■ Assigned task: Reproduce the entries exactly.

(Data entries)
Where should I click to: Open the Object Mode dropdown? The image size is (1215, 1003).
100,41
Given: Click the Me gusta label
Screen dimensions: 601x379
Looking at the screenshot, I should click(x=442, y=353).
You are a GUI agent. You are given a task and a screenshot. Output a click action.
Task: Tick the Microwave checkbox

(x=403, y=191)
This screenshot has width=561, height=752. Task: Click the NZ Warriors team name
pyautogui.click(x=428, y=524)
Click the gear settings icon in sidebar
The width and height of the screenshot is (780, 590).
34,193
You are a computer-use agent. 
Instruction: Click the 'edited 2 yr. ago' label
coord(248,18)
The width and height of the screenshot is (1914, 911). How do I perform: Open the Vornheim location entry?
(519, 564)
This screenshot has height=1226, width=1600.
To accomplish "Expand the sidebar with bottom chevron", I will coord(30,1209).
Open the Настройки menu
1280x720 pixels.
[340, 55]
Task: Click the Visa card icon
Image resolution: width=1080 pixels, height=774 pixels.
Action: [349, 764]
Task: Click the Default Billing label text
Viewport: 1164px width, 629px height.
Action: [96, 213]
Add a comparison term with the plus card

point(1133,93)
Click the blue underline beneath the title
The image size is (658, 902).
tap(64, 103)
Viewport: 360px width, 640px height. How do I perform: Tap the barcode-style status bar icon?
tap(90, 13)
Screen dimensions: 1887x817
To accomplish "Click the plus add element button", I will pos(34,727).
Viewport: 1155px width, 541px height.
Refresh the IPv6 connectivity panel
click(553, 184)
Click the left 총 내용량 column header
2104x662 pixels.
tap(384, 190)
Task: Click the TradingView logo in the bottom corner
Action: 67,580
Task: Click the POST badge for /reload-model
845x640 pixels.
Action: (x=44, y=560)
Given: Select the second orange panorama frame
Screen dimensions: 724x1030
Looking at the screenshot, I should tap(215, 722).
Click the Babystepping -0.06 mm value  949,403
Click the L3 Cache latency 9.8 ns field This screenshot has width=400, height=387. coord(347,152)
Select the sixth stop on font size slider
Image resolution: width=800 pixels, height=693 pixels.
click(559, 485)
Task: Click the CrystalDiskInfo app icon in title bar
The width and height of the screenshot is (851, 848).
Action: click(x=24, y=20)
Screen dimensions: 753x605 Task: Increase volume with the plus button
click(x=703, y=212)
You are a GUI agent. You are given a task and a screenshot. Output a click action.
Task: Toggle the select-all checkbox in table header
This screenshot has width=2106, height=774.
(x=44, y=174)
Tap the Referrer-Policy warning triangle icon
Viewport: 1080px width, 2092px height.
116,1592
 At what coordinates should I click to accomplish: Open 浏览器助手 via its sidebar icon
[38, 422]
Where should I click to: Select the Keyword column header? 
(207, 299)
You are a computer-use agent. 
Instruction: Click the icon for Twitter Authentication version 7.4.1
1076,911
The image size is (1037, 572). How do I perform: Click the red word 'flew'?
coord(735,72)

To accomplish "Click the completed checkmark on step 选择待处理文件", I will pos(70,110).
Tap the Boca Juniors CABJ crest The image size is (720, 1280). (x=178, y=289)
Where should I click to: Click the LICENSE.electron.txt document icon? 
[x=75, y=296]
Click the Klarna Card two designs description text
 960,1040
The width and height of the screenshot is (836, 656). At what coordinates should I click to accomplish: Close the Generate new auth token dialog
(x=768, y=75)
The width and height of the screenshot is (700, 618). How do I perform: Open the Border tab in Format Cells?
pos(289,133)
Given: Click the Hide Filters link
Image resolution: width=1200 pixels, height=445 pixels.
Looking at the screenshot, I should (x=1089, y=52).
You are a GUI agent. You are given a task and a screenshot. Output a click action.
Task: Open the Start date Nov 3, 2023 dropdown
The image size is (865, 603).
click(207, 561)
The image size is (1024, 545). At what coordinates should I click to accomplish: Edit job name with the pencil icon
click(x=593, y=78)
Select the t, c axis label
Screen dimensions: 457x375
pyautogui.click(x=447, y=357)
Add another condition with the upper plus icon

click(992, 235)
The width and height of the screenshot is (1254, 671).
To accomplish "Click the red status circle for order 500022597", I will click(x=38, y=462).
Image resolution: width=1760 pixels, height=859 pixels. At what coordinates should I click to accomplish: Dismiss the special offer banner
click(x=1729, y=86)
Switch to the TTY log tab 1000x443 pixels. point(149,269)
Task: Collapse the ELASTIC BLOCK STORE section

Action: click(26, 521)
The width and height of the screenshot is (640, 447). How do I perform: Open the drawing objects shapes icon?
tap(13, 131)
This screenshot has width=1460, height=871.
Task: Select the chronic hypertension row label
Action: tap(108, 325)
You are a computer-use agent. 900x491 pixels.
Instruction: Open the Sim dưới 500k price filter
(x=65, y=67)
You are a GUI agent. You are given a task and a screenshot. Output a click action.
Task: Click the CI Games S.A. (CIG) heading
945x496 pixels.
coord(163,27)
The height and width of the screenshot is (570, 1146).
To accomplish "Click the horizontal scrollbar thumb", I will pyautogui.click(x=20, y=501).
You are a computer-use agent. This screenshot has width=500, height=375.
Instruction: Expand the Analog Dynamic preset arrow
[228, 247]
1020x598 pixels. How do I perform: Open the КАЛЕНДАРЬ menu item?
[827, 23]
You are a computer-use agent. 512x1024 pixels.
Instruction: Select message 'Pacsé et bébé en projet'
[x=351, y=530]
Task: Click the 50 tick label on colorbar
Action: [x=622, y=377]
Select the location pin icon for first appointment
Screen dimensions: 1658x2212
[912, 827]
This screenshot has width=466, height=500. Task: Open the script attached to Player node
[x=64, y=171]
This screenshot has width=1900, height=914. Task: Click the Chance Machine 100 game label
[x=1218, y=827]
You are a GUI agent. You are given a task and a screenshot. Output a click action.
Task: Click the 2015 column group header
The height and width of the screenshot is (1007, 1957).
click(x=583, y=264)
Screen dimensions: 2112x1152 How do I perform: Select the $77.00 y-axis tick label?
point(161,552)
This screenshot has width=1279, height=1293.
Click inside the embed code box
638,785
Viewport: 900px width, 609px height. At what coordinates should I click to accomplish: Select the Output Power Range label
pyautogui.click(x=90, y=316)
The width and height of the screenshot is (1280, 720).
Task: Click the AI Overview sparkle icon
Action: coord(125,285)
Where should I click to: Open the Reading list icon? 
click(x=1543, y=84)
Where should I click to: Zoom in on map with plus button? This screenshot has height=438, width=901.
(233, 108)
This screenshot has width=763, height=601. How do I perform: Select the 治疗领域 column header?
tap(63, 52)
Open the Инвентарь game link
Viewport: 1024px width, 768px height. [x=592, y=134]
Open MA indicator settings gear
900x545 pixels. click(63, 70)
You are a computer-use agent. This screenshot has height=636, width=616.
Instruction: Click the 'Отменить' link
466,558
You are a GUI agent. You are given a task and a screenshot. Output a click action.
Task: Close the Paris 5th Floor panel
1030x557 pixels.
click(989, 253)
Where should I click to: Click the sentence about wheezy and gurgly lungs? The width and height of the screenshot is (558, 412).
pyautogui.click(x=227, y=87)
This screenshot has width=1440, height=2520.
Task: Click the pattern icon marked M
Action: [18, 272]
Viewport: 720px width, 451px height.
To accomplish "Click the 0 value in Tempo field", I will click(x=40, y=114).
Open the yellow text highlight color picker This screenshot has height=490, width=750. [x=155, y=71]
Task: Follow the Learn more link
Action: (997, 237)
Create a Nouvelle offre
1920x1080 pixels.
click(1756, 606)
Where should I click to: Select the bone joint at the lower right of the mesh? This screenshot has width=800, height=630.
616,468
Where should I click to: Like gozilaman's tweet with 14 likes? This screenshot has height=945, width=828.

■ The completed task:
Where should I click to: Open the Object Mode dropdown? The image size is (1215, 1003).
100,41
Given: Click the Me gusta label
Screen dimensions: 601x379
Looking at the screenshot, I should click(x=442, y=353).
You are a GUI agent. You are given a task and a screenshot. Output a click action.
Task: Tick the Microwave checkbox

(x=403, y=191)
This screenshot has width=561, height=752. Task: Click the NZ Warriors team name
pyautogui.click(x=428, y=524)
Click the gear settings icon in sidebar
The width and height of the screenshot is (780, 590).
34,193
You are a computer-use agent. 
Instruction: Click the 'edited 2 yr. ago' label
coord(248,18)
The width and height of the screenshot is (1914, 911). How do I perform: Open the Vornheim location entry?
(519, 564)
This screenshot has height=1226, width=1600.
To accomplish "Expand the sidebar with bottom chevron", I will coord(30,1209).
Open the Настройки menu
1280x720 pixels.
[340, 55]
Task: Click the Visa card icon
Image resolution: width=1080 pixels, height=774 pixels.
Action: [349, 764]
Task: Click the Default Billing label text
Viewport: 1164px width, 629px height.
Action: [96, 213]
Add a comparison term with the plus card

point(1133,93)
Click the blue underline beneath the title
The image size is (658, 902).
tap(64, 103)
Viewport: 360px width, 640px height. How do I perform: Tap the barcode-style status bar icon?
tap(90, 13)
Screen dimensions: 1887x817
To accomplish "Click the plus add element button", I will pos(34,727).
Viewport: 1155px width, 541px height.
Refresh the IPv6 connectivity panel
click(553, 184)
Click the left 총 내용량 column header
2104x662 pixels.
tap(384, 190)
Task: Click the TradingView logo in the bottom corner
Action: 67,580
Task: Click the POST badge for /reload-model
845x640 pixels.
Action: (x=44, y=560)
Given: Select the second orange panorama frame
Screen dimensions: 724x1030
Looking at the screenshot, I should tap(215, 722).
Click the Babystepping -0.06 mm value  949,403
Click the L3 Cache latency 9.8 ns field This screenshot has width=400, height=387. coord(347,152)
Select the sixth stop on font size slider
Image resolution: width=800 pixels, height=693 pixels.
click(559, 485)
Task: Click the CrystalDiskInfo app icon in title bar
The width and height of the screenshot is (851, 848).
Action: click(x=24, y=20)
Screen dimensions: 753x605 Task: Increase volume with the plus button
click(x=703, y=212)
You are a GUI agent. You are given a task and a screenshot. Output a click action.
Task: Toggle the select-all checkbox in table header
This screenshot has width=2106, height=774.
(x=44, y=174)
Tap the Referrer-Policy warning triangle icon
Viewport: 1080px width, 2092px height.
116,1592
 At what coordinates should I click to accomplish: Open 浏览器助手 via its sidebar icon
[38, 422]
Where should I click to: Select the Keyword column header? 
(207, 299)
You are a computer-use agent. 
Instruction: Click the icon for Twitter Authentication version 7.4.1
1076,911
The image size is (1037, 572). How do I perform: Click the red word 'flew'?
coord(735,72)

To accomplish "Click the completed checkmark on step 选择待处理文件", I will pos(70,110).
Tap the Boca Juniors CABJ crest The image size is (720, 1280). (x=178, y=289)
Where should I click to: Click the LICENSE.electron.txt document icon? 
[x=75, y=296]
Click the Klarna Card two designs description text
 960,1040
The width and height of the screenshot is (836, 656). At what coordinates should I click to accomplish: Close the Generate new auth token dialog
(x=768, y=75)
The width and height of the screenshot is (700, 618). How do I perform: Open the Border tab in Format Cells?
pos(289,133)
Given: Click the Hide Filters link
Image resolution: width=1200 pixels, height=445 pixels.
Looking at the screenshot, I should (x=1089, y=52).
You are a GUI agent. You are given a task and a screenshot. Output a click action.
Task: Open the Start date Nov 3, 2023 dropdown
The image size is (865, 603).
click(207, 561)
The image size is (1024, 545). At what coordinates should I click to accomplish: Edit job name with the pencil icon
click(x=593, y=78)
Select the t, c axis label
Screen dimensions: 457x375
pyautogui.click(x=447, y=357)
Add another condition with the upper plus icon

click(992, 235)
The width and height of the screenshot is (1254, 671).
To accomplish "Click the red status circle for order 500022597", I will click(x=38, y=462).
Image resolution: width=1760 pixels, height=859 pixels. At what coordinates should I click to accomplish: Dismiss the special offer banner
click(x=1729, y=86)
Switch to the TTY log tab 1000x443 pixels. point(149,269)
Task: Collapse the ELASTIC BLOCK STORE section

Action: click(26, 521)
The width and height of the screenshot is (640, 447). How do I perform: Open the drawing objects shapes icon?
tap(13, 131)
This screenshot has width=1460, height=871.
Task: Select the chronic hypertension row label
Action: tap(108, 325)
You are a computer-use agent. 900x491 pixels.
Instruction: Open the Sim dưới 500k price filter
(x=65, y=67)
You are a GUI agent. You are given a task and a screenshot. Output a click action.
Task: Click the CI Games S.A. (CIG) heading
945x496 pixels.
coord(163,27)
The height and width of the screenshot is (570, 1146).
To accomplish "Click the horizontal scrollbar thumb", I will pyautogui.click(x=20, y=501).
You are a computer-use agent. This screenshot has width=500, height=375.
Instruction: Expand the Analog Dynamic preset arrow
[228, 247]
1020x598 pixels. How do I perform: Open the КАЛЕНДАРЬ menu item?
[827, 23]
You are a computer-use agent. 512x1024 pixels.
Instruction: Select message 'Pacsé et bébé en projet'
[x=351, y=530]
Task: Click the 50 tick label on colorbar
Action: [x=622, y=377]
Select the location pin icon for first appointment
Screen dimensions: 1658x2212
[912, 827]
This screenshot has width=466, height=500. Task: Open the script attached to Player node
[x=64, y=171]
This screenshot has width=1900, height=914. Task: Click the Chance Machine 100 game label
[x=1218, y=827]
You are a GUI agent. You are given a task and a screenshot. Output a click action.
Task: Click the 2015 column group header
The height and width of the screenshot is (1007, 1957).
click(x=583, y=264)
Screen dimensions: 2112x1152 How do I perform: Select the $77.00 y-axis tick label?
point(161,552)
This screenshot has width=1279, height=1293.
Click inside the embed code box
638,785
Viewport: 900px width, 609px height. At what coordinates should I click to accomplish: Select the Output Power Range label
pyautogui.click(x=90, y=316)
The width and height of the screenshot is (1280, 720).
Task: Click the AI Overview sparkle icon
Action: coord(125,285)
Where should I click to: Open the Reading list icon? 
click(x=1543, y=84)
Where should I click to: Zoom in on map with plus button? This screenshot has height=438, width=901.
(233, 108)
This screenshot has width=763, height=601. How do I perform: Select the 治疗领域 column header?
tap(63, 52)
Open the Инвентарь game link
Viewport: 1024px width, 768px height. [x=592, y=134]
Open MA indicator settings gear
900x545 pixels. click(63, 70)
You are a computer-use agent. This screenshot has height=636, width=616.
Instruction: Click the 'Отменить' link
466,558
You are a GUI agent. You are given a task and a screenshot. Output a click action.
Task: Close the Paris 5th Floor panel
1030x557 pixels.
click(989, 253)
Where should I click to: Click the sentence about wheezy and gurgly lungs? The width and height of the screenshot is (558, 412).
pyautogui.click(x=227, y=87)
This screenshot has width=1440, height=2520.
Task: Click the pattern icon marked M
Action: [18, 272]
Viewport: 720px width, 451px height.
To accomplish "Click the 0 value in Tempo field", I will click(x=40, y=114).
Open the yellow text highlight color picker This screenshot has height=490, width=750. [x=155, y=71]
Task: Follow the Learn more link
Action: (997, 237)
Create a Nouvelle offre
1920x1080 pixels.
click(1756, 606)
Where should I click to: Select the bone joint at the lower right of the mesh? This screenshot has width=800, height=630.
616,468
Where should I click to: Like gozilaman's tweet with 14 likes? This screenshot has height=945, width=828.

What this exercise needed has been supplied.